>>>>

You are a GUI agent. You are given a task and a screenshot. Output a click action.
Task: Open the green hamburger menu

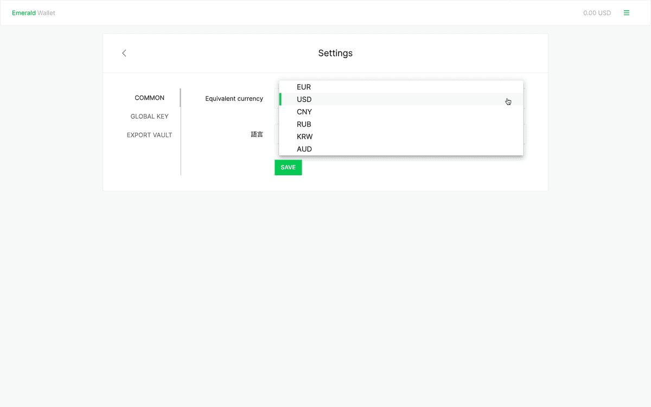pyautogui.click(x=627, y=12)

<<<<
>>>>

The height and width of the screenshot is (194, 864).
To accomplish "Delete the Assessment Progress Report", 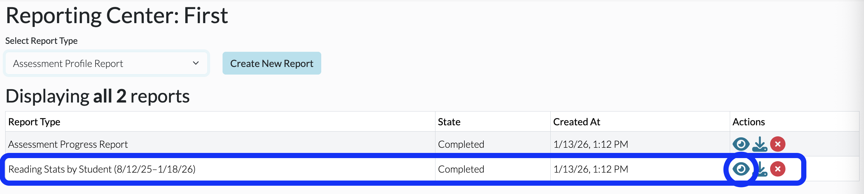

<<<<

Copy out the rows that open with the line containing "The height and" and close with the line containing "the Assessment Progress", both of those lines included. Leave out the pictures.

Output below ::
The height and width of the screenshot is (194, 864).
To accomplish "Delete the Assessment Progress Report", 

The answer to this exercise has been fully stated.